The Acropolis of Athens has been sacred for 5,000 years. Mycenaean kings built palaces here. Archaic Greeks constructed temples. Then, in the 5th century BC, Pericles transformed the limestone plateau into a monument to Athenian democracy and the goddess Athena. The Parthenon, rising at the summit, was the greatest temple of the ancient world, housing a statue of Athena made of gold and ivory standing 40 feet tall. The statue is gone. The gold was stripped. The temple was converted to church, to mosque, then blown apart when Venetian cannons hit the gunpowder stored inside. What remains is still sublime.

The Rock

The Acropolis is a flat-topped limestone outcrop rising 490 feet above Athens, with sheer cliffs on three sides. The name means 'high city' - it was the defensible heart of Athens since Mycenaean times, around 1400 BC. Bronze Age walls survive in fragments.

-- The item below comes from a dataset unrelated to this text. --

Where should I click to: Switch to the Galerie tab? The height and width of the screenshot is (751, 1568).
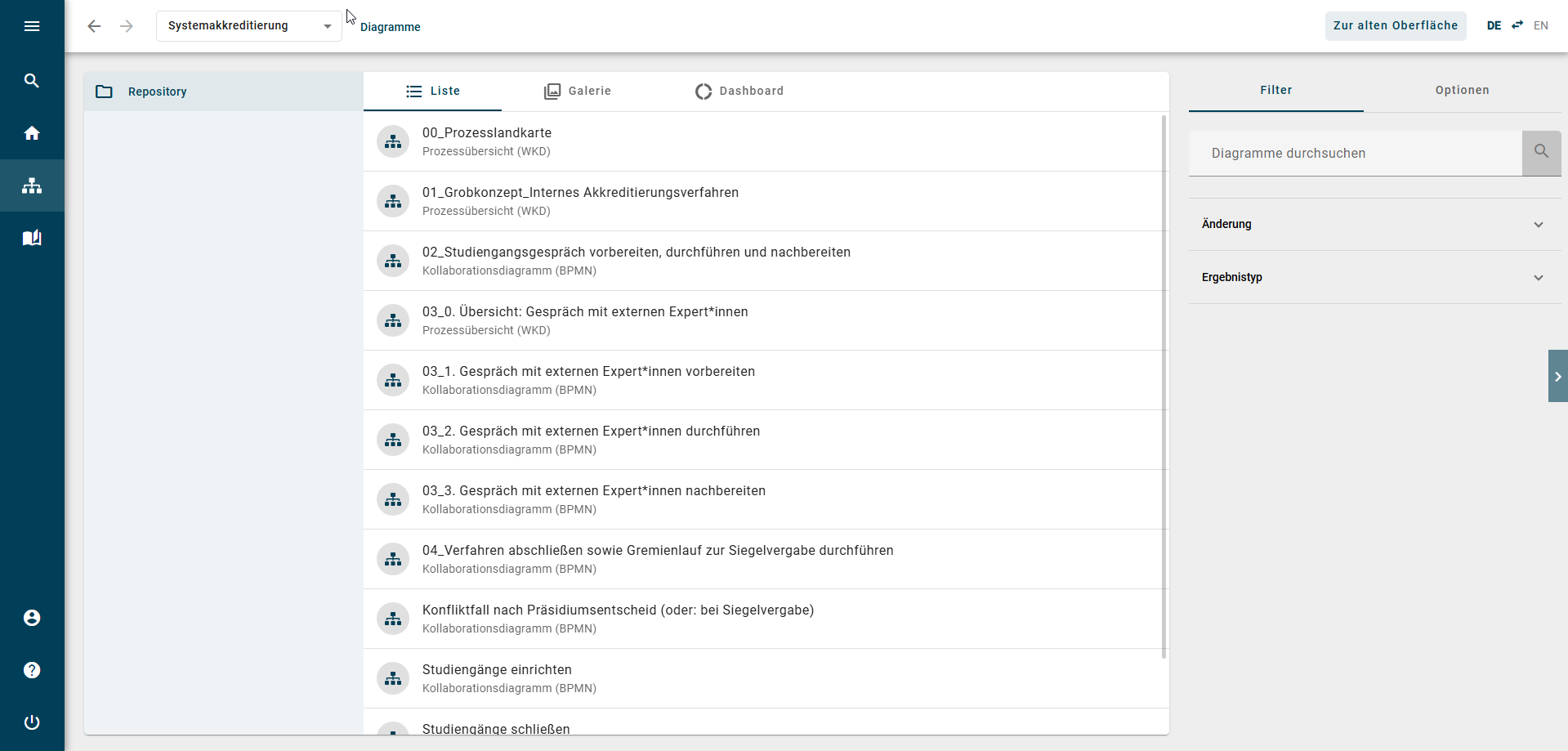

After the Persian Wars, when Athens led the Greek victory against Xerxes, the city had money and pride. Pericles convinced the assembly to rebuild the Acropolis, destroyed by the Persians in 480 BC, as a monument to Athenian greatness. The result was the classical buildings that still define Western architecture.

The Parthenon

The Parthenon was built between 447 and 432 BC as a temple to Athena Parthenos (Athena the Virgin). Its architects, Ictinus and Callicrates, and sculptor Phidias created perhaps the most famous building in Western history.

The temple is a masterpiece of optical refinement. The columns bulge slightly (entasis) to appear straight. The stylobate curves imperceptibly to prevent the illusion of sagging. No two columns are identical. The proportions follow mathematical ratios that architects still study. Inside once stood Phidias's chryselephantine statue of Athena - 40 feet tall, covered in gold plates that could be removed (and were, by various thieves over the centuries).

The Conversions

The Parthenon remained a temple to Athena for nearly 1,000 years. In the 6th century AD, it was converted to a Christian church dedicated to the Virgin Mary. Byzantine alterations added an apse and painted over pagan imagery.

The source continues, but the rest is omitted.